_Selected text_
_ _ _ _

The $1m-plus sale suburbs include Kaiwharawhara, Karaka Bays, Ohariu, Seatoun, Moa Point and Southgate.

Kaiwharawhara, at the bottom of the Khandallah Gorge in Wellington, was the capital’s most expensive entry point, with the suburb’s lowest settled sale price this year a very high $1.855m for a four-bedroom home.

The architecturally designed house, which looks over the harbour and sits in a gated community at Sovereign Point, fetched more than $400,000 above its 2018 rating valuation. Wellington’s most expensive entry point into the market this year was a four-bedroom home in Kaiwharwhara, which sold for $1.855m.

Grant Henderson, from Bayleys Wellington, said properties in the suburb were tightly held.

_ _ _ _

_Exercise requirements_
Starting with "Kaiwharawhara, at the" and going on through "sold for $1.855m.", copy that part of the Wellington property article word for word.

_ _ _ _

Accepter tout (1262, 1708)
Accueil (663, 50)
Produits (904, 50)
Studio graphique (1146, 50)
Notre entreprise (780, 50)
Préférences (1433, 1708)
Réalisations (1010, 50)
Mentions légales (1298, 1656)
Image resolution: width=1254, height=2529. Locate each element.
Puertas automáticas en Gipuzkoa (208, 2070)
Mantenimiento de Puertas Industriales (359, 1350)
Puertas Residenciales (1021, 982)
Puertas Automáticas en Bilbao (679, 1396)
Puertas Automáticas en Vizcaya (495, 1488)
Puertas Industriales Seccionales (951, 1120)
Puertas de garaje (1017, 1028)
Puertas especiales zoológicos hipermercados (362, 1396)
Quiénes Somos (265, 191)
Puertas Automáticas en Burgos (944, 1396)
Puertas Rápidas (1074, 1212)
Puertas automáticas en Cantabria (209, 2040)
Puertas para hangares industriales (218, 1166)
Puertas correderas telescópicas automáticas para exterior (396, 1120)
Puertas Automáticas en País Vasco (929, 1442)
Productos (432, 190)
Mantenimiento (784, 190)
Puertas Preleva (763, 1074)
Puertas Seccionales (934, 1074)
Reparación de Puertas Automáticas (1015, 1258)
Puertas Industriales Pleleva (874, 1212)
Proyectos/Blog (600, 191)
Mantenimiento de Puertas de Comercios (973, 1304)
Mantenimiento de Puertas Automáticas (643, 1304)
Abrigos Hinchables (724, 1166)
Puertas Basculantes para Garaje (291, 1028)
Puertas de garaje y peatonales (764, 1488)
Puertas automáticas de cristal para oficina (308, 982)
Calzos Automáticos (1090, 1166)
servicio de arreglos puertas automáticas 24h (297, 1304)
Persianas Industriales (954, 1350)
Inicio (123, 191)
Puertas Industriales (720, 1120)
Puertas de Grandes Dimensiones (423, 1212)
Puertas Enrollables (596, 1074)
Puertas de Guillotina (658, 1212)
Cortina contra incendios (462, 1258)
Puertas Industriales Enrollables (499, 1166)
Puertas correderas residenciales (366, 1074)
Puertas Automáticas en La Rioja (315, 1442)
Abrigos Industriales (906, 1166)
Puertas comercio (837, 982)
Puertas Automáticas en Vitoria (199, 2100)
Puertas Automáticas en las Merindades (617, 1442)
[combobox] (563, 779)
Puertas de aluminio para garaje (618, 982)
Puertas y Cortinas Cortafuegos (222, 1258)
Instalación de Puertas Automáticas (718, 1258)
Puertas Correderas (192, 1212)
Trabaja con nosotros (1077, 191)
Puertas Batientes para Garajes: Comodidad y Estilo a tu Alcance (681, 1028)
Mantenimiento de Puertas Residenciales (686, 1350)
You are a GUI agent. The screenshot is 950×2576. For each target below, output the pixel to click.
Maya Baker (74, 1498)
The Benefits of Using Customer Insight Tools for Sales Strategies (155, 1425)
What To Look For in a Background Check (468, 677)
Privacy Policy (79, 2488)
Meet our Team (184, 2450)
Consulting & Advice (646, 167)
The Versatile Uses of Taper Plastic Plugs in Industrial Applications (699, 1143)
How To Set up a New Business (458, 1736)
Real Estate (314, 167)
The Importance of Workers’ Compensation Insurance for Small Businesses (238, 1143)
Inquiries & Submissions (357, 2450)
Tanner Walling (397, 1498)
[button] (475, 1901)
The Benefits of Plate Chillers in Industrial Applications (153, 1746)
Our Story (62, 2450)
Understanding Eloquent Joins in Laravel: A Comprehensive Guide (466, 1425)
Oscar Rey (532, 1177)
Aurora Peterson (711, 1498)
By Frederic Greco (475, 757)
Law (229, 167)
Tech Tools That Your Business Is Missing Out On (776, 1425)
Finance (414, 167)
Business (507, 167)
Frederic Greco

_ _ _ _

_Task answer_
Kaiwharawhara, at the bottom of the Khandallah Gorge in Wellington, was the capital’s most expensive entry point, with the suburb’s lowest settled sale price this year a very high $1.855m for a four-bedroom home.

The architecturally designed house, which looks over the harbour and sits in a gated community at Sovereign Point, fetched more than $400,000 above its 2018 rating valuation. Wellington’s most expensive entry point into the market this year was a four-bedroom home in Kaiwharwhara, which sold for $1.855m.